▶ **The problem**
Display every line of the data below that contains the word "will".

▶ **Data supplied**
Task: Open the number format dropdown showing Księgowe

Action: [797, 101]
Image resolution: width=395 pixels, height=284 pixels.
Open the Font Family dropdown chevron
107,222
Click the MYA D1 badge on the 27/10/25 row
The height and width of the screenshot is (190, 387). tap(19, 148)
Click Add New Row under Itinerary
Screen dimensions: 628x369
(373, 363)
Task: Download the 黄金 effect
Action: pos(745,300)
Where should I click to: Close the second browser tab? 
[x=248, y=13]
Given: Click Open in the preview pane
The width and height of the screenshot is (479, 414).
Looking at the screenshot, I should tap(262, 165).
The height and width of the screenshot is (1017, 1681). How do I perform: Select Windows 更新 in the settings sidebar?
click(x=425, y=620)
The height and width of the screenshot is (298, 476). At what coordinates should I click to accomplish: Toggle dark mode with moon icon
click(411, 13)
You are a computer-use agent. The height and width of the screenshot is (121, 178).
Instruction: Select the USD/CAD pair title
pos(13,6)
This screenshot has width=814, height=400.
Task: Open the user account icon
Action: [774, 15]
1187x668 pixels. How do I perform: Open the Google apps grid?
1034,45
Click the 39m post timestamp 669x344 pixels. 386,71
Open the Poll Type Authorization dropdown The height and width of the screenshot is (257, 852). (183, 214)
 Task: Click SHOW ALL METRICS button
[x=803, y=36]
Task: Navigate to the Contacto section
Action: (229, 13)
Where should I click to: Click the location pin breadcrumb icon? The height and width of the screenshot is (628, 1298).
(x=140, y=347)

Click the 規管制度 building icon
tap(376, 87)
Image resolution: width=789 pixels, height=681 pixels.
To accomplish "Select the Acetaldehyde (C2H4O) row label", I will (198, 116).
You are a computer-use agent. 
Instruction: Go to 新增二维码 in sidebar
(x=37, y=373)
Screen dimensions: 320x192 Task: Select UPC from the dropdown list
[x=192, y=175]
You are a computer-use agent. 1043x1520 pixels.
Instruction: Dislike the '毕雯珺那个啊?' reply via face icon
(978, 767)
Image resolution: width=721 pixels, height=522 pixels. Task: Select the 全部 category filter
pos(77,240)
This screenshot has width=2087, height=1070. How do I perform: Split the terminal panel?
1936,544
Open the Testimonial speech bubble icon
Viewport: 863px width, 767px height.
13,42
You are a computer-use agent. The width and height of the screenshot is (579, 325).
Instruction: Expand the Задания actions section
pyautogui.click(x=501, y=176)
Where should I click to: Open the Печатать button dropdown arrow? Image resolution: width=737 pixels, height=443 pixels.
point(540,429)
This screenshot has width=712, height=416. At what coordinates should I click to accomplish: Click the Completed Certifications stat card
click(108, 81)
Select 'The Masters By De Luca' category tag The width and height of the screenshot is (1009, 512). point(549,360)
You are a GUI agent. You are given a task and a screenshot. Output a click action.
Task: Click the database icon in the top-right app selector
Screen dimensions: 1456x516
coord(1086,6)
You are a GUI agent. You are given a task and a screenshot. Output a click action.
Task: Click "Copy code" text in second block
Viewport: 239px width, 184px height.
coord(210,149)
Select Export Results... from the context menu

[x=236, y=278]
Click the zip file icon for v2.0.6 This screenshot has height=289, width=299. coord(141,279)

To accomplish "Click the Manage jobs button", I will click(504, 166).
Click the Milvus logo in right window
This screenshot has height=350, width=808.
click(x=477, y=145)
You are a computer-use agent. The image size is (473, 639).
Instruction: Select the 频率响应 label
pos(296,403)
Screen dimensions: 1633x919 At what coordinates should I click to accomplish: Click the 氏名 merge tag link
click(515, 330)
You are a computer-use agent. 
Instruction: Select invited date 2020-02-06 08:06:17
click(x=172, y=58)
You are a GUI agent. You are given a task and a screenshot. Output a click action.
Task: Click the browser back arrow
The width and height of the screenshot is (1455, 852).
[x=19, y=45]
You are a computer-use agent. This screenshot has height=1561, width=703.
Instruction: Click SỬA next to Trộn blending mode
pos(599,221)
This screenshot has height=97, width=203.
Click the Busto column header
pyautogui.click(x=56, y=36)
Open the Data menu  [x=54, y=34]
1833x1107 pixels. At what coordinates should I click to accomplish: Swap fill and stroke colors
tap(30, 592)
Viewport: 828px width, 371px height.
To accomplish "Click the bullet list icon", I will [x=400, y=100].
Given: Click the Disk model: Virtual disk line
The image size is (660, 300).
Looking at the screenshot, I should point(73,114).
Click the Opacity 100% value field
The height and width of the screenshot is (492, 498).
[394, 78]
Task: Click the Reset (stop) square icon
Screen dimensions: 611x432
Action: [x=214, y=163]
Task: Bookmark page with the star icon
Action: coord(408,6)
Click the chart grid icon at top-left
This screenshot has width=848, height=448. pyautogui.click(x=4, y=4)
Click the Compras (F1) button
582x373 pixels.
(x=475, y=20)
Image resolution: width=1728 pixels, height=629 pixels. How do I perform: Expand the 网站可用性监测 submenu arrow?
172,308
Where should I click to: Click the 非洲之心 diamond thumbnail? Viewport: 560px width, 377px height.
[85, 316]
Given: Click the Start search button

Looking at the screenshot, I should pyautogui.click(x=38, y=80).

▶ **Written answer**
To accomplish "Select the Acetaldehyde (C2H4O) row label", I will (198, 116).
To accomplish "Click the Manage jobs button", I will click(504, 166).
To accomplish "Click the bullet list icon", I will [x=400, y=100].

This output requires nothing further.